I am working on an application that requires derivatives odes to compute partials for solvers. The approach I am taking is to prefer analytic partials (for performance, which is key), and fallback to AD or finite difference only when needed and at the lowest level. This means I need the partials of the solution to odes, w/r/t to initial conditions. For fixed step integration, this is relatively straightforward, but, fixed step is not ideal for obvious reasons.

Is there any work in the extensive DifferentialEquations ecosystem on ode integrators with analytic derivatives (especially w/r/t the independent variable). I could make do with fixed step, but adaptative step is better (and much, much harder))

You mean with respect to the dependent variable? W.r.t. the independent variable is just f. W.r.t. u0 is included in the SciMLSensitivity codes.

Note that AD actually uses the continuous adjoints by default. This is discussed in the SciMLSensitivity documentation.
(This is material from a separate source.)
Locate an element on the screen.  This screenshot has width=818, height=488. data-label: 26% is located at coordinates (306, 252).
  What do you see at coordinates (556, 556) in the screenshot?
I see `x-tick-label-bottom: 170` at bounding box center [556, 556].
You can directly choose how the function is differentiated via the sensealg keyword:

or by using the direct interface

but we recommend just using the defaults in most scenarios.

Do you need to take the discretization into account, i.e. do you need the derivatives to nearly machine precision (including the derivative of the discretization error), or do you only need the derivative to the same accuracy as the ODE solution?
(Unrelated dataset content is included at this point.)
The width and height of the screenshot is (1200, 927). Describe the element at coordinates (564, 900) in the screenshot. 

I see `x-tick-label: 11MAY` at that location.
The latter (the “differentiate-then-discretize”) approach is much easier, is independent of the discretization scheme, and is better behaved for adaptive schemes — see ForwardDiff + Adaptive ODE Solvers: Timestep Issue Leads to Incorrect Derivatives - #4 by ChrisRackauckas

Another question is how many initial conditions you have (i.e. how big is your ODE system), and how many things do you need to differentiate?
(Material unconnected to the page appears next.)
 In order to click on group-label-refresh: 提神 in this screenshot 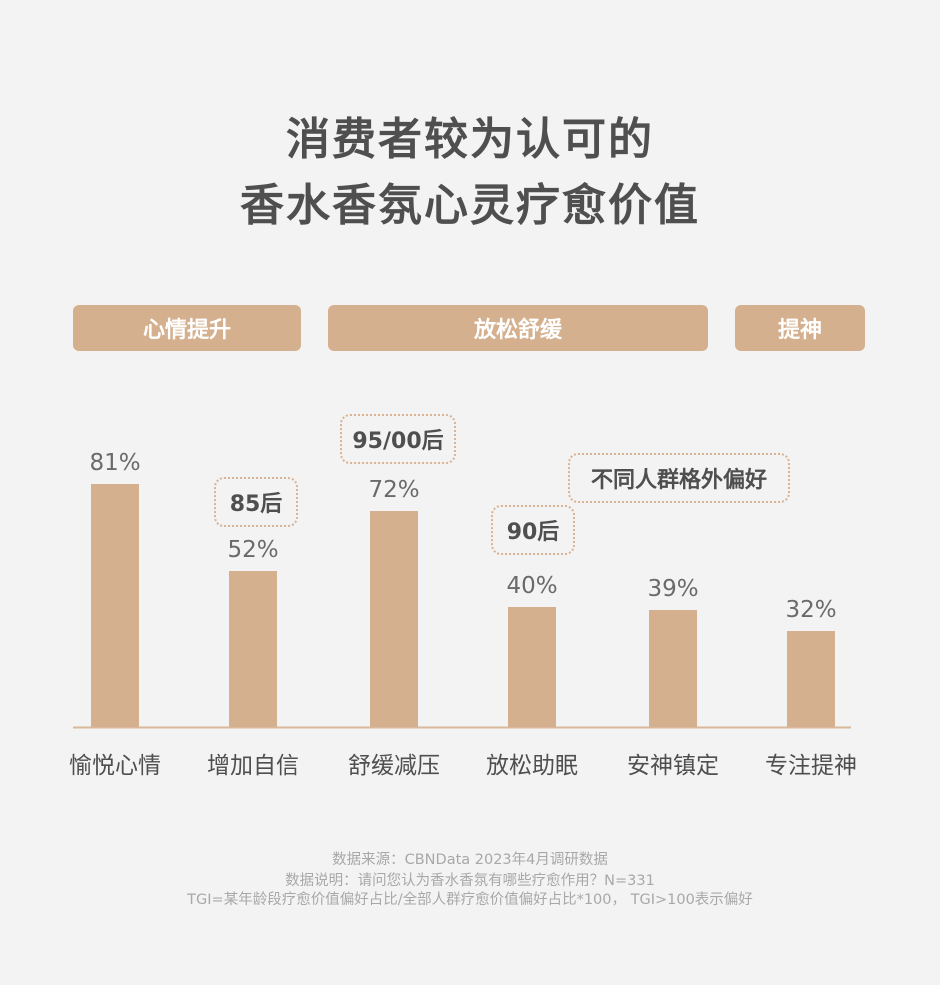, I will do `click(800, 328)`.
  • If you have relatively few variables, and/or you want the full Jacobian matrix of the solution with respect to the initial conditions, you are probably better off with forward mode differentiation (whether by hand or using AD), which is simpler and is more efficient in this regime.
  • If you have lots of variables (\gtrsim 100), and you only need to differentiate one (or a few) quantities, such as a scalar “loss function” of the solution, you are probably better off with reverse mode / adjoint methods (whether by hand or using AD).

For a gentler introduction to these things, see e.g. chapter 9 of our Matrix Calculus course notes. For more in-depth coverage, see Chris’s review article.

I also wrote a little Julia tutorial implementing forward and reverse mode differentiate-then-discretize, by hand (mostly) following the course notes, to differentiate a small ODE solution with respect to initial conditions. It’s not necessarily any more efficient than using SciMLSensitivity.jl, however, which also uses AD in the analytical differentiate-then-discretize approach.